Graph Theory: (proof)conditions for Euler Circuit in Digraph

  • #1

Main Question or Discussion Point

I have read in many places that one necessary condition for the existence of a Euler circuit in a directed graph is as follows.

Theorem: "A directed graph has an eulerian circuit if and only if it is connected and each vertex has the same in-degree as out-degree."

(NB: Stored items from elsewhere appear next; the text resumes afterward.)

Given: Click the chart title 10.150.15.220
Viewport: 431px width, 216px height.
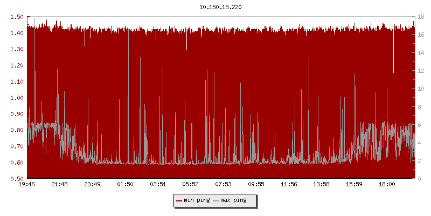Looking at the screenshot, I should (220, 8).
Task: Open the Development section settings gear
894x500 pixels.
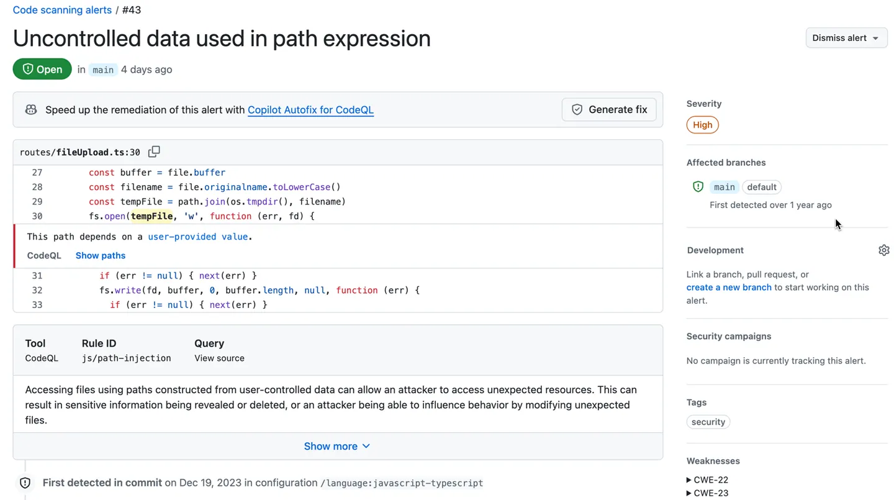Action: [884, 250]
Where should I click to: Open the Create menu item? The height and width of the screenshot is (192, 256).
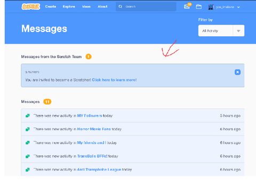point(51,6)
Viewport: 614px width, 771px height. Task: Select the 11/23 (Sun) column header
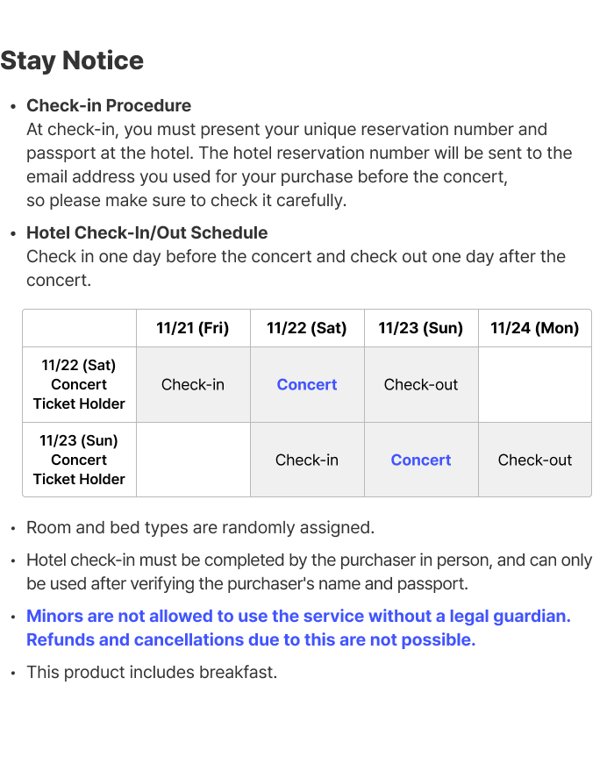[x=421, y=328]
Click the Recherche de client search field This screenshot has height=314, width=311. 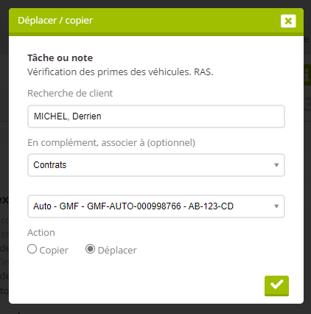(x=156, y=116)
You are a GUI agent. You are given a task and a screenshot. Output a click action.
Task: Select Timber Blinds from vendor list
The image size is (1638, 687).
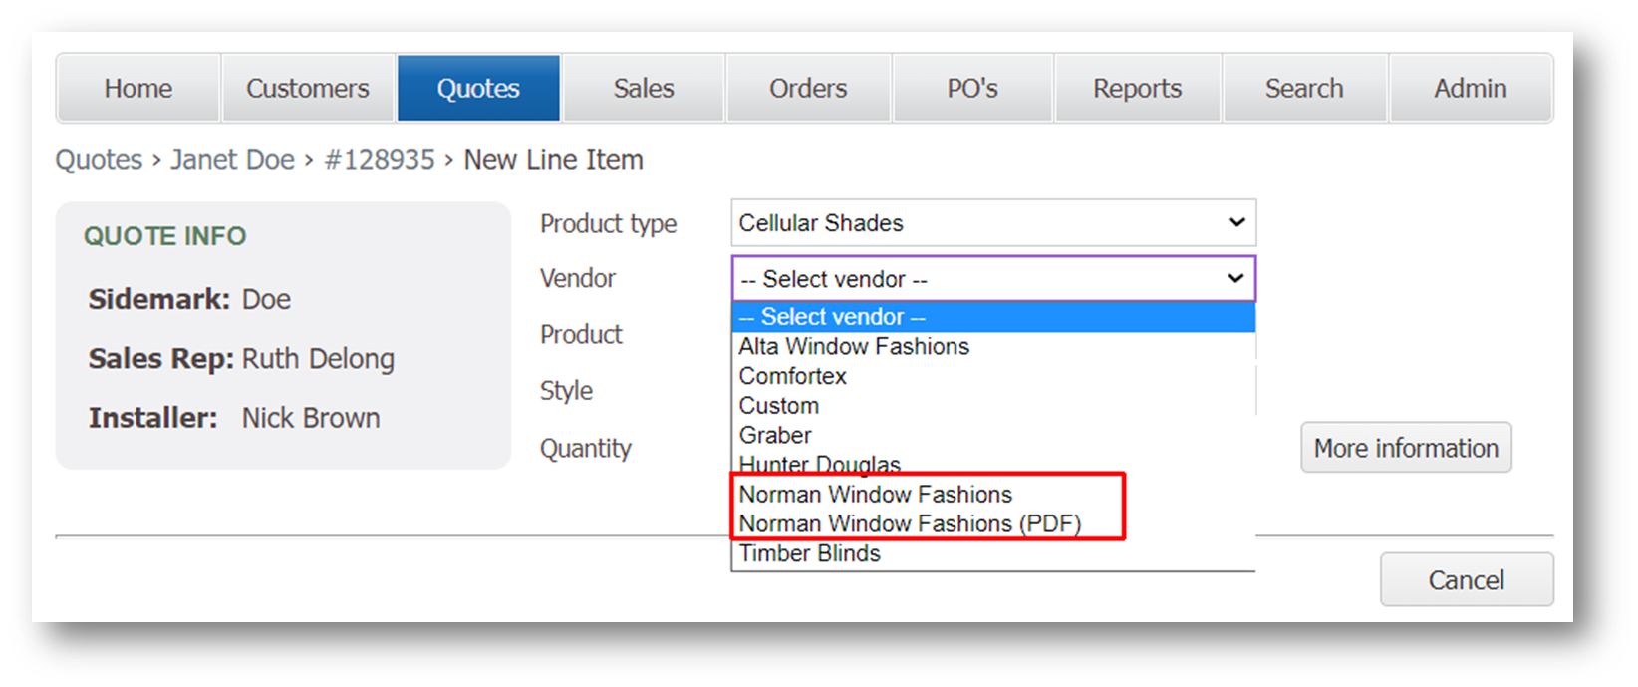tap(809, 553)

However, I don't understand why the state of being connected is a necessary condition. I thought that a Euler circuit is a closed walk where all of the edges are distinct and uses every edge in the graph exactly once. Therefore, the disconnected graph shown below should satisfy the condition of being a Euler circuit. (All the edges in the graph are used exactly once).
4zFle.png

Can anyone explain what I did wrong here? Also it would be greatly appreciated if someone could give a mathematical proof to both parts of the theorem.

Thanks!
 

Answers and Replies

  • #2
87
138
Your example graph contains a zero degreed vertex, one of whose properties your quoted theorem is still missing.
  • A directed graph has an Eulerian cycle if and only if every vertex has equal in degree and out degree, and all of its vertices with nonzero degree belong to a single strongly connected component. Equivalently, a directed graph has an Eulerian cycle if and only if it can be decomposed into edge-disjoint directed cycles and all of its vertices with nonzero degree belong to a single strongly connected component.
Eulerian path and cycle or circuit.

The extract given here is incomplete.